Recently we have had reason to be optimistic that our lone baseball holdout seems to be coming around. We signed her up for T-Ball softball with her friends and, thankfully, their uniforms are a color (red) that she would tolerate wearing, even though her preference would be for a pink dress rather than pants, cleats and a visor. She has proven to be an enthusiastic fielder, dutifully squatting in “ready position” before charging at any ball that dribbles toward. The “No Child Left Behind” philosophy at work in 5-year-old T-Ball means that the inning is not over until every child has “batted” and reached base.
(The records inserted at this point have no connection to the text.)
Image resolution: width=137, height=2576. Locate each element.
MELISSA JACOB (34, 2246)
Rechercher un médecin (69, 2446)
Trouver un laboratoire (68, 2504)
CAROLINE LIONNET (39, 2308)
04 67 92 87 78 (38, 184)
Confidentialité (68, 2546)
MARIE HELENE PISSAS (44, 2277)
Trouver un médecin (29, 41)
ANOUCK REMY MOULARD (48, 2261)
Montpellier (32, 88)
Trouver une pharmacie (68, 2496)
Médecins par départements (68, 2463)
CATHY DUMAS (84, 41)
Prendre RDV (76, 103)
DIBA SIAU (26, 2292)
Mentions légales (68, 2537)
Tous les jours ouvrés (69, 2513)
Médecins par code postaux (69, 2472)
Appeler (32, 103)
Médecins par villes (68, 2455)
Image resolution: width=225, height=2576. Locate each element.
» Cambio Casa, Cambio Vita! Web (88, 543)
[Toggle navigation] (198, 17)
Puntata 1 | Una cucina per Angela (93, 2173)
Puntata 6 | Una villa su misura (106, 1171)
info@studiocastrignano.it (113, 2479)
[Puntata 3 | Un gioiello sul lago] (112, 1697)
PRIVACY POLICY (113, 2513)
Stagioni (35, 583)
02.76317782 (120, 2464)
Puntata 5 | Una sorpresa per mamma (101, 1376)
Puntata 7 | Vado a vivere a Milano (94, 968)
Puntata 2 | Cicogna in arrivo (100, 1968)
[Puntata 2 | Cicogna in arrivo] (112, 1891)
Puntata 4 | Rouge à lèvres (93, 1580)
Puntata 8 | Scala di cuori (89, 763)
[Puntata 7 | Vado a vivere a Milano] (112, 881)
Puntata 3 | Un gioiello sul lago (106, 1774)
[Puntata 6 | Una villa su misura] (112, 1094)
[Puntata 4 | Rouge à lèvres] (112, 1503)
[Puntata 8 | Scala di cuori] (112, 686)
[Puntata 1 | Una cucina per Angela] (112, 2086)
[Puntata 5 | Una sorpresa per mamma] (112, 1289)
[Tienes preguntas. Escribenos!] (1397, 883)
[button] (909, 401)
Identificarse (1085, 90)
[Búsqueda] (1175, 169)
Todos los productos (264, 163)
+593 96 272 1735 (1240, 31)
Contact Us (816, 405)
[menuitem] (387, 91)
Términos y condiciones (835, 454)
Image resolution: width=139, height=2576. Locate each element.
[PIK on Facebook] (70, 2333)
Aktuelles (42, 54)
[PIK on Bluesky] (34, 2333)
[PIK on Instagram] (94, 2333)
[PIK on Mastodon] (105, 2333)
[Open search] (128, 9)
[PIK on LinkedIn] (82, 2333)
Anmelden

This can take a very long time, especially when there are shoes to be tied and ponytails to smooth and stuffed animals to wedge out of children’s hands so they can hold a bat. So by the third or fourth batter, my husband, son and I have to turn a deaf ear to groans of “Is it over YET?” But that is not to say her interest in baseball is not growing every day. By the second game of the season, she cheerfully bobbed around the bases with nary a peep, her hands clutching the top of her batting helmet, which did not fit snugly over her head because of a fashionably large scrunchie keeping her hair in place. She stopped at third, caught me eye on the sidelines, and asked: “Can I have a snack now?”